Background: Methods have contracts, which specify preconditions
(obligations on the callers) and postconditions (which the object must
establish if the preconditions were met). Objects may also have object
invariants, which define whether the object is in a consistent state;
method calls must always leave the object in a consistent state.
Concept #1: Say that a contract is "fully-checked" if the implementation
of the method uses runtime checks to check all preconditions listed in
the contract. More precisely, it is "fully-checked" if we can rely upon
the following property: if a caller violates any precondition, then it is
guaranteed that the method will throw an exception at some point during
its execution. It follows that, if a call to some fully-checked method
returns without throwing an exception, then the caller has the right to
expect correct service from that method invocation.
Concept #2: The C++ community has introduced the notion of "strong
exception-safety", aka "the strong guarantee". Let me propose "the
stronger guarantee", which requires: (i) if a method call on object O
throws an exception, then no visible changes to the state of O have been
made at any time during that method call; and, (ii) if the method call
returns without throwing an exception, then at any time that the object
O is externally visible (including immediately after the method call
returns), it must be in a consistent state. (O is externally visible
after the method call returns; also, it may become externally visible
if the method invokes a callback or invokes some other object that may
have a reference to O.)
Example coding style: One way to provide "the stronger guarantee"
might be to have a commit point somewhere in the middle of the method.
All operations that might cause the method to propagate an exception
must occur before the commit point is reached. All operations that might
change the state of the object or make the object visible to others must
occur after the commit point.
Question 1: Suppose we design an object so that every method provides the
stronger guarantee and also fully-checks its contract. Does it follow
that this object is necessarily defensively consistent? (Assume we are
in a single-threaded world.)
Motivation: When code needs to be defensively consistent, I can imagine
programming in an style where we fully-check the contracts and provide
the stronger guarantee. It's possible it might be easier to review code
to determine whether they meet these two conditions than to review for
Question 2: Is this a useful programming style? Is it too restrictive?
Are there useful cases where it is more natural or convenient to establish
defensive consistency by some other means (i.e., in a way that requires
violating stronger exception-safety or failing to fully-check a contract)?
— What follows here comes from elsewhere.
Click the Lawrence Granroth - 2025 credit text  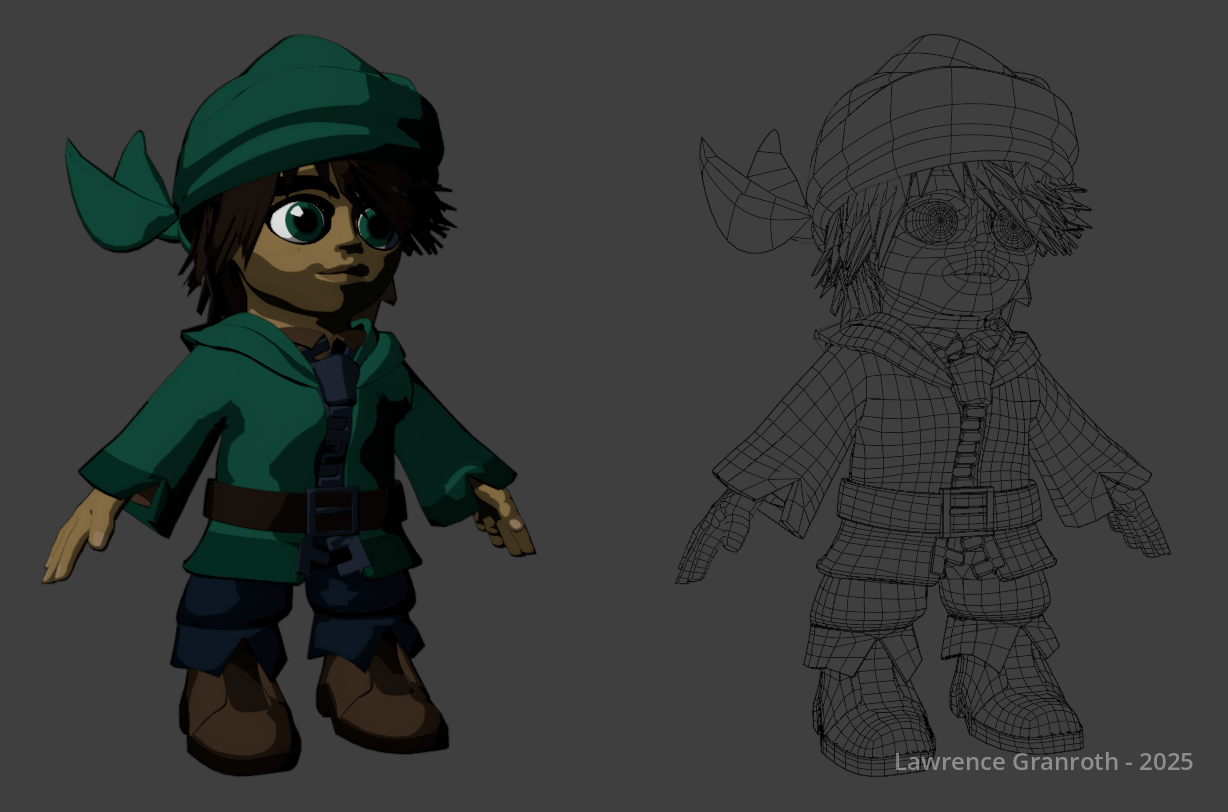[x=1043, y=762]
Can you give any examples?
Question 3: Can anyone give an example of a contract or service that
is tricky or non-trivial to implement in a defensively consistent way?
For example, binary search is often used as a standard example of an
algorithm that is simple to specify but somewhat tricky to get right; many
beginning programmers, if asked to implement a binary search, will make
any number of common mistakes. Asking someone to write a binary search
algorithm and then revealing the flaws can be educational. As another
example, MarkM suggested the observer pattern as an example of something
that is quite tricky to get right in a shared-state multi-threaded
system; for most folks new to this area, if you ask them to implement a
ValueHolder, they will probably introduce any number of common hazards.
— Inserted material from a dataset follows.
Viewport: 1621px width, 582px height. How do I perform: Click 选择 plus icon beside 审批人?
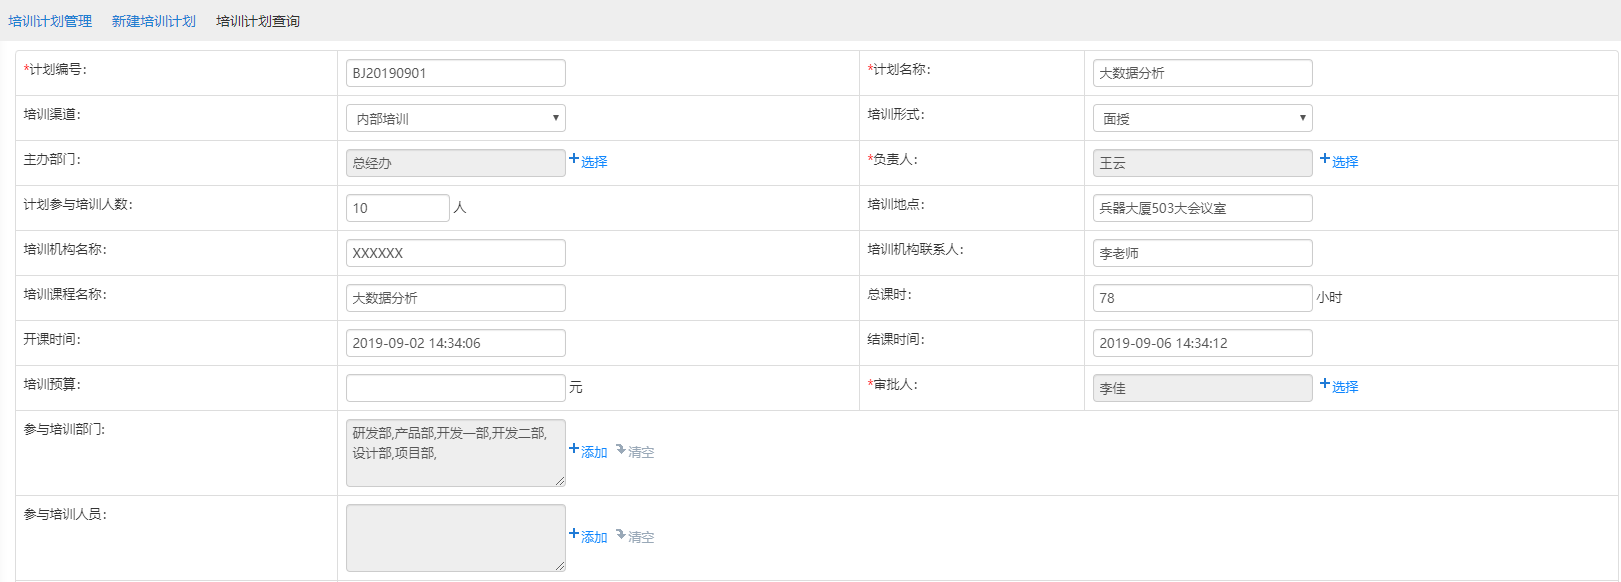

Having these kinds of examples can be helpfully educational. Are there
any nice examples like this for defensive consistency?
Footnote: I should define my terms. For this email, I say that a
method m() throws an exception E if either: (i) the body of m() itself
throws E and E propagates to the caller of m(), or (ii) m() calls some
method that throws E and this exception propagates to the caller of m().
A method returns if it terminates and does not throw an exception.